Ian Rintoul has lived in Gooseberry Hill since 1972, and he is representing a group of about 40 residents campaigning against a rezoning application at 41 Marion Way.
If granted, the special use rezoning for aged and dependent persons application will allow the construction of an aged-care facility that Mr Rintoul believes is entirely inappropriate for the parcel of land, which is boarded by Girrawheen Drive and Marion Way.
He said the residents he represents were concerned about the lack of facilities for the elderly in Gooseberry Hill, the impact of two additional driveways on Marion Way, and their way of life being impacted.
While they realise the importance of more aged care in the hills region, they believe this development should not be where it is.
“The essential services simply aren’t in Gooseberry Hill,” Mr Rintoul said.
“It’s not practical and we think it’s just a money-making way of subdividing the blocks and getting through permission to rezone to smaller areas and possibly escalate that into even greater density.
“It boils down to changing the environment and not for the better.”
When asked if this was another case of residents wanting aged care, but not wanting it near them, Mr Rintoul said it was.
“Yes, I think it probably is in many ways,” he said.
“It would just simply change the environment we’re living in now and we want to protect that and preserve that.

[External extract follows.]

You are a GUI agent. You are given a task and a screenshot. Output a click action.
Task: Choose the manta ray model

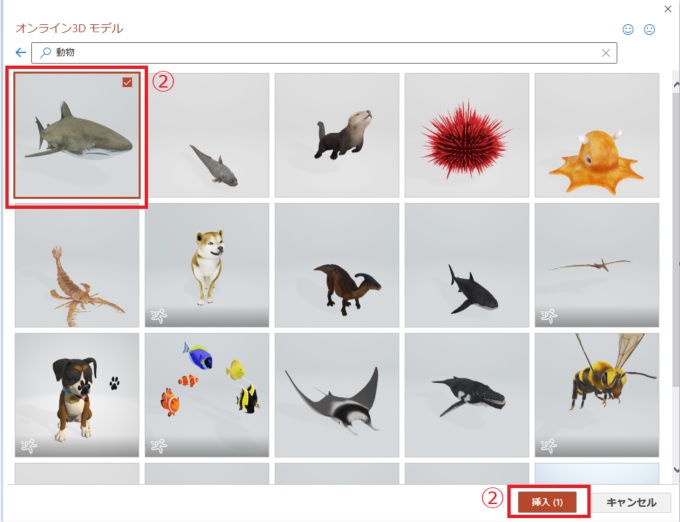coord(337,395)
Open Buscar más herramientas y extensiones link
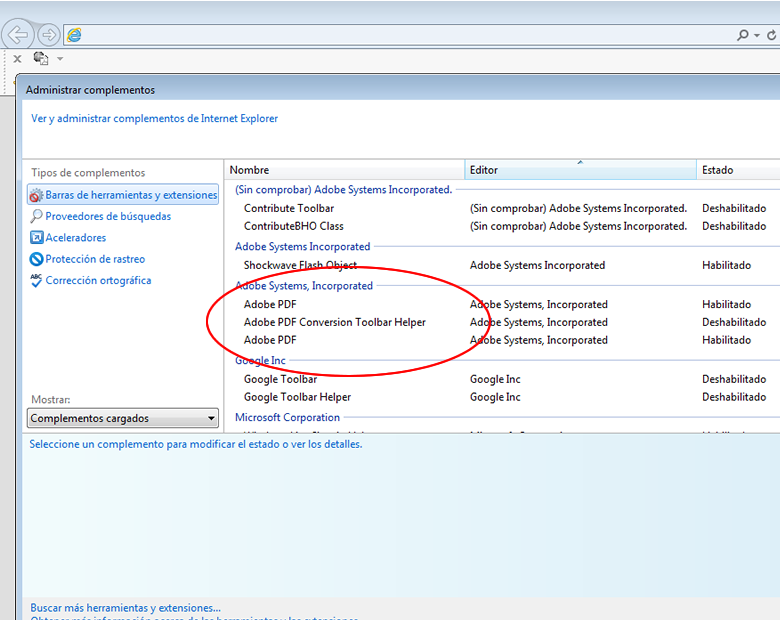 [125, 607]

“This may not be just for aged care, it could possibly be for other people and it’s been suggested that we might get parolees, we might get refugees, you know, transient-type people coming through which might be into that category too and might not be very suitable for the area that we’re in now, which is normally pretty safe.”
However recent statistics show that action is required urgently if the future needs of the aged are to be met in the region.
Population prediction statistics show that by 2021, the population of residents in the Kalamunda region aged above 70 will be 9170.
Accounting for current aged care facilities, the Kalamunda Aged Care Committee, chaired by Hasluck MHR Ken Wyatt, predicts that by 2021, there will be 538 more aged care beds required to meet the need of aged residents.
Kalamunda MLA Matthew Hughes said the need for more aged care facilities was vital and that concerns about amenity had the potential to be over-stated.
“They [aged-care facilities] tend not to be rowdy institutions,” he said.
“There would be sections within the community who take the view that the location of aged care in or near them is an inappropriate development.
“To that extent there is pushback, but that should not obviate decisions being made on good planning grounds, even if there is a community objection to it.
“Aged care is absolutely needed in the area and it’s well understood there is a shortage.”
Mr Hughes added the State Government has established an inter-agency working group between the Departments of Health, Planning, Communities and Local Government to identify land that was in government and Local Government ownership across the state, but particularly in relation to the eastern metropolitan region, that would lend itself to development of aged care facilities.